He hoped to introduce legislation in the first half of next year.
"The Liberal-National Government recognises that there is no utopian solution to this issue and it is not interested in pursuing legislation which will satisfy the sex industry or any other interest groups," he told the Legislative Assembly.
The new laws, which draw heavily on Carpenter government legislation which the Liberals opposed three years ago, would weed out criminal elements by forcing prostitutes and brothel owners to be finger and palm-printed and pass strict background checks.
The penalty for operating or managing an unlicensed brothel would be up to three years imprisonment and illegal businesses would be further discouraged by their clients facing $6000 fines and up to a year in jail, Mr Porter said.
He said the changes would address the increase in suburban "micro-brothels", in which one or two women work from a private home, by giving police the power to issue closure notices if they had reasonable grounds to believe prostitution was occurring.
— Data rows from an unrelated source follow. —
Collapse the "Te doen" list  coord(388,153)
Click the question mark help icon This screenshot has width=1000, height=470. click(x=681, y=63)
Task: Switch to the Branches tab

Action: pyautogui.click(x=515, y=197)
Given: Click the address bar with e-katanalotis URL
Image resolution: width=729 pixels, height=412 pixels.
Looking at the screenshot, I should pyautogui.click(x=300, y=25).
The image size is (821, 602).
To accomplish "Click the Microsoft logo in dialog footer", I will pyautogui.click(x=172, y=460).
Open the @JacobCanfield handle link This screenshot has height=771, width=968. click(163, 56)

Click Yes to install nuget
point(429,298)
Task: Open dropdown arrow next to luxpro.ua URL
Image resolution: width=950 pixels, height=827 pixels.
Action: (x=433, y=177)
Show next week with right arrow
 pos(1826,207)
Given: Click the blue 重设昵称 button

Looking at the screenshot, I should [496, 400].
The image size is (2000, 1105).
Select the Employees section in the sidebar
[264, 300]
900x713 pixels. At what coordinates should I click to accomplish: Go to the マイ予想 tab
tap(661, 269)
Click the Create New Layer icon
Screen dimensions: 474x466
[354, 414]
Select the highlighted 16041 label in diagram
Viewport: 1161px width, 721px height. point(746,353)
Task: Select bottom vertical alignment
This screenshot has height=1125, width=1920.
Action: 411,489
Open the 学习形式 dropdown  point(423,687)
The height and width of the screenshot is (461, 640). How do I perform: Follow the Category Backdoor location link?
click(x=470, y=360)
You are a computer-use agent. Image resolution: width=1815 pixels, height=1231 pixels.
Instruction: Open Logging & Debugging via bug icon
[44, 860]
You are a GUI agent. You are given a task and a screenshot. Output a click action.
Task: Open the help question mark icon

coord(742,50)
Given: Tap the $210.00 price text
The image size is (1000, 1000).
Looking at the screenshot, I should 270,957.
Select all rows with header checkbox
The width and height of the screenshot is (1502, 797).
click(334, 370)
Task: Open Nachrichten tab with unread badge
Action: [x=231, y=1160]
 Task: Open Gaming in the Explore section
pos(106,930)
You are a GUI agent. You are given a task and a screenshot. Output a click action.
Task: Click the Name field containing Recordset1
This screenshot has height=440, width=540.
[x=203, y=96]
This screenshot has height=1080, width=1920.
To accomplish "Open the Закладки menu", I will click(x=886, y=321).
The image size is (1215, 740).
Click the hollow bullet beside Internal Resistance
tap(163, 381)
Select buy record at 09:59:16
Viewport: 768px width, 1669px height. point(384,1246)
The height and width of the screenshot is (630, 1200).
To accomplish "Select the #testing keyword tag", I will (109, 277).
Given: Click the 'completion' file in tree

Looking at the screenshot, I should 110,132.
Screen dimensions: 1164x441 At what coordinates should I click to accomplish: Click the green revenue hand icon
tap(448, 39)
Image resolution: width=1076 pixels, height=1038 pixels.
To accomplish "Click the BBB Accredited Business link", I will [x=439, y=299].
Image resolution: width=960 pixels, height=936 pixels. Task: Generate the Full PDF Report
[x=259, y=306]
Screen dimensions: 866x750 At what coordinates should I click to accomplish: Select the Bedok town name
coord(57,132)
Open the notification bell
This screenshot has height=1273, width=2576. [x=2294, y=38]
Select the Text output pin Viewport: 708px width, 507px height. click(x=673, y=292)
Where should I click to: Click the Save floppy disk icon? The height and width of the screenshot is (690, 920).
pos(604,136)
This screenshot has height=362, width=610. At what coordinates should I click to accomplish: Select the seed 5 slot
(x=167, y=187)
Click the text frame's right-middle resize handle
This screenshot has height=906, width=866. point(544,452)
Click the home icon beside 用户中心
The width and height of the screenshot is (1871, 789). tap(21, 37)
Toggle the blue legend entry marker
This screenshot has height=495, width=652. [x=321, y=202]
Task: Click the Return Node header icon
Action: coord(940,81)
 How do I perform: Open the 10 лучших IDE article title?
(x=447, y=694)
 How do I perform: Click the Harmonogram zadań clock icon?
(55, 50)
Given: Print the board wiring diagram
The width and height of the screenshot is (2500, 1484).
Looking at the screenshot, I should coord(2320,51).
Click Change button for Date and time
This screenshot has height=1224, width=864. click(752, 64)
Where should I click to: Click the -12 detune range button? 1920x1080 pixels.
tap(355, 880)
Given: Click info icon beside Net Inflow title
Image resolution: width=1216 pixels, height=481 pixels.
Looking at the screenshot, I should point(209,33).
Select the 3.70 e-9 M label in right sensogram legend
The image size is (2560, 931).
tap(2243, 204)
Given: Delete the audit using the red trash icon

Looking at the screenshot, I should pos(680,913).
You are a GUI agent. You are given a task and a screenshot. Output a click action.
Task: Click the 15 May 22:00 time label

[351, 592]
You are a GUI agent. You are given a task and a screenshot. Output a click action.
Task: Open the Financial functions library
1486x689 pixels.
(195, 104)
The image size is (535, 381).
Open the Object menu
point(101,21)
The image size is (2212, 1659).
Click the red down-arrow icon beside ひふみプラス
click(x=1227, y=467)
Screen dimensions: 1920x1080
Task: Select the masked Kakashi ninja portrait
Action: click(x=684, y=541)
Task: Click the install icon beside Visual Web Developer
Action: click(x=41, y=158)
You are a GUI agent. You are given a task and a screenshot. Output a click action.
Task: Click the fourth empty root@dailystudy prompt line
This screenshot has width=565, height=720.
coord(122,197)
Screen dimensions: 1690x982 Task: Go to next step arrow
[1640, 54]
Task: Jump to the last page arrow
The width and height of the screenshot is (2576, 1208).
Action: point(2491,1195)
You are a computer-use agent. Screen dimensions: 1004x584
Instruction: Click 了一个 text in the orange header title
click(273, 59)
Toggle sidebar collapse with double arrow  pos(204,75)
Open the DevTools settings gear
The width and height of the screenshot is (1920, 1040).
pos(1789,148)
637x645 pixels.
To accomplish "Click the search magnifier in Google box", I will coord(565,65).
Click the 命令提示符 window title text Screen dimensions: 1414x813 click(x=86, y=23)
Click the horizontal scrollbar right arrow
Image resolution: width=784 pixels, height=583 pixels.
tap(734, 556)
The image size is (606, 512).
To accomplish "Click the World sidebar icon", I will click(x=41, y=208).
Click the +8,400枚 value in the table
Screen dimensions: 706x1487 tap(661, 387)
Councils must prove prostitution is occurring before they can use planning laws to shut an operation, which WA Local Government Association president Troy Pickard said was unworkable. Mr Pickard welcomed the extra police powers. Shadow attorney-general John Quigley said the Liberal policy used key elements of a Labor plan the party rejected in opposition.
"Current Police Minister Rob Johnson claimed (in Opposition) using the Department of Racing, Gaming and Liquor to licence the industry was akin to licensing a trade in human flesh," Mr Quigley said.
Mr Johnson said yesterday he supported Mr Porter's plan.
Acting Police Commissioner Chris Dawson said officers had certain powers under the Prostitution Act 2000 to deal with street and child prostitution but there was no legislation regulating brothels.
Brothels have presented a headache for police for years because, while prostitution is legal, living off the earnings of a prostitute, as brothel owners do, is against the law.
A discredited policy of containment operates, under which police turn a blind eye to some brothels.
The head of sex worker advocacy Scarlet Alliance, Janelle Fawkes, said any requirement for sex workers to be fingerprinted would drive the industry underground.
She predicted very few women would volunteer to be registered. Langtrees brothel madam Anne Forrester was broadly supportive of the new laws, saying communities would be safer.